Maybe I was feeling guilty because I already have a wet-wheel sharpener for my wood-turning tools. I’ve used it in the past, but the stone is really too coarse for my good-quality kitchen knives. And Hubby’s diamond sharpening set doesn’t have a jig, so it’s hard to put a precise angle on the blade. And I’ve never mastered the art of using the steel to hone knives. And nothing drives me crazier than a dull knife.
So really, I needed a five-stone sharpening kit with a jig.
My husband is my enabler. Sometimes he buys me tools for my birthday and for Christmas. Sometimes he buys me tools “just because”. Tools are the perfect gift. They’re beautiful. They’re shiny. They’re powerful. They’re practical. I need tools. Everybody needs tools.
I wasn’t always a toolaholic. When I got married, I only had one set of carpentry tools, one set of kitchen tools, and one set of automotive tools. My tools were always clean and organized and ready to use. Hubby had a couple of sets of his own tools. Everything should have been fine.
But.
I’m a put-it-away-er. He’s a drop-it-where-you-used-it kinda guy. So he misplaces tools frequently. Then he steals mine, because “they’re easy to find”.
Yeah, because I actually put them back where they belong after using them.
Then I go to do some small job and I can’t find my goddamn-sonuvabitch-where-the-hell-are-my-fucking-TOOLS?!?
He’s a resourceful fellow with a well-developed sense of self-preservation, so he solved the problem.

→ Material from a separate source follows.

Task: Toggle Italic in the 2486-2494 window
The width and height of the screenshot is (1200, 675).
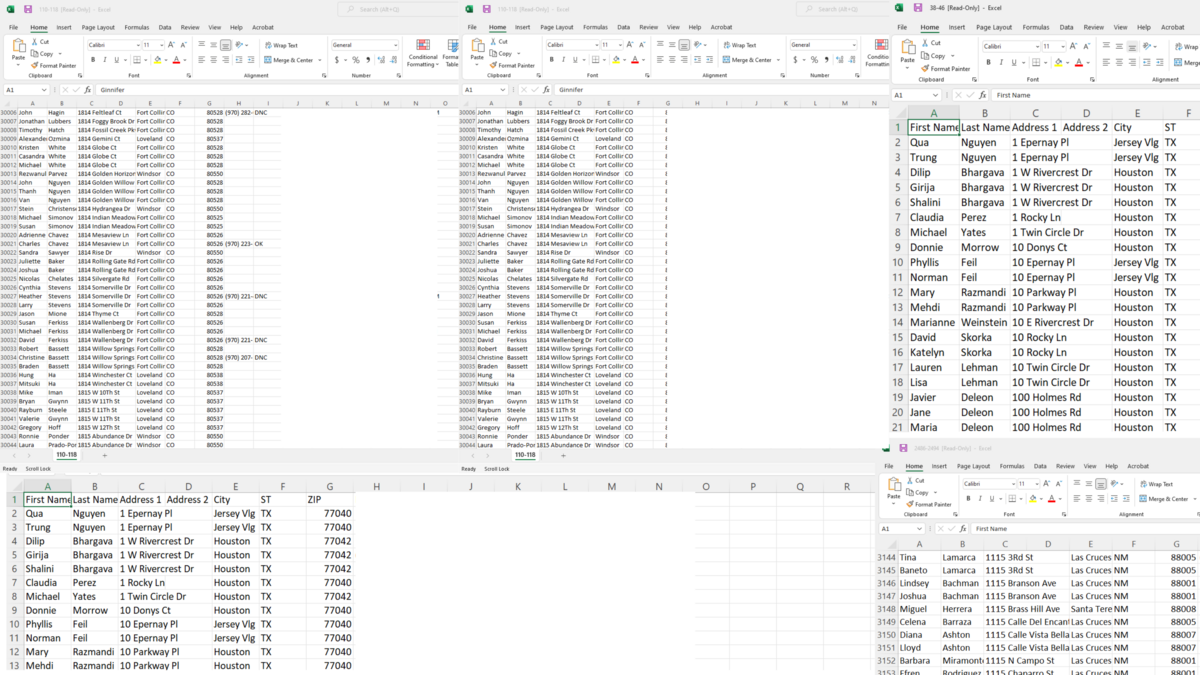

Not by putting my tools back after using them. Oh, no. By buying me new tools when he gets in trouble.
For example, we now own at least eleven hammers. A couple of framing hammers, a couple of ball-peens, a couple of hand sledges, and several multi-purpose claw hammers. Oh, and a brass one for when you can’t risk striking a spark. And a rubber one. Plus three full-size sledgehammers of varying weights.
I still can’t find a hammer when I need one.
The same thing has happened with socket sets and screwdrivers and pliers and drill bits and oil filter wrenches. I may have actually threatened him with death the day I couldn’t find my nice little ultra-fine flexible Japanese hand saw. (It still hasn’t turned up, but he bought me another).
After a few years of marriage, I began to stash tools in out-of-the-way places, hoping they’d still be there the next time I needed them. Then I started buying extra tools “just in case”. Soon I couldn’t walk into a tool store without buying something.
So really, the tool addiction isn’t my fault. He drove me to it.
But I can quit any time I want.
Honest.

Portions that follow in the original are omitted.